Was the Laboratory of Molecular Biology creative?  I don’t think that is the quite the right word to use.  It was band of discoverers, imaginative, using some clever technologies to analyse and understand the nature of complex biological molecules.  Again, as to the role of individuals, well we now know that even Watson and Crick were not creative geniuses, but rather two highly intelligent men using the ideas and work of many others to unpick the structure of the deoxyribonucleic molecule.  It was a team.

If all this sounds as though I am trying to downplay the role of the individual, that is exactly right.  In science and in business, individuals are part of a set of social networks that provide a supporting environment for ‘creativity and imagination’.  For most people and for most of the time, innovation flourishes in social contexts.  We will return to this theme later.

### Saved data entries:
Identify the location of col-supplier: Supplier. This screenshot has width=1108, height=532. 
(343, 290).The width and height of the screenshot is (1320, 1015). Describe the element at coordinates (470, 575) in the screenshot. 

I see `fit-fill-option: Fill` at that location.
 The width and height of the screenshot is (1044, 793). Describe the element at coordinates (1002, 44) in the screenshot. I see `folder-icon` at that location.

### TASK TO COMPLETE:
Please continue the passage about the Laboratory of Molecular Biology and the role of individuals in discovery, starting after its last sentence.

### WRITTEN ANSWER:
Joshua Rothman talked about creativity having become a ‘way of doing’.  When we shift our focus to organisations, that is overwhelmingly true.  The vast, and ever growing body of literature on creativity and innovation in organisations is more and more focussed on ‘how to do it’.  The work of academics and consultants is full of explanations about the innovation ‘pipeline’, the innovation funnel, the innovation process, ways to link innovations with the mainstream business, and even such tantalising concepts as the ‘ambidextrous organisation’.  Clayton Christensen, one of the current gurus of the innovation business, writes increasingly technical papers about disruption (the current ‘in-word’ for innovation that matters) innovation, describing frameworks concerned with integrated and modular architectures, functionality and overshooting.  All this literature elaborately states the obvious:  companies are machines to limit or even prevent innovation; big businesses are better at incremental innovation, while start-ups and smaller companies are able to introduce more disruptive innovations; and, over time competitors will always find a way to steal away part of your business, or come up with a better idea!4

Why has innovation become focussed on a ‘way of doing’?  The answer to that is easy:  innovation is a business, and the innovation industry is focussed a series of products.  Innovation as a way of doing is about something tangible, processes you can learn, systems that can be taught by consultants and business academics.  It is a service industry.  I should know:  I have been a practitioner in this business for a long time!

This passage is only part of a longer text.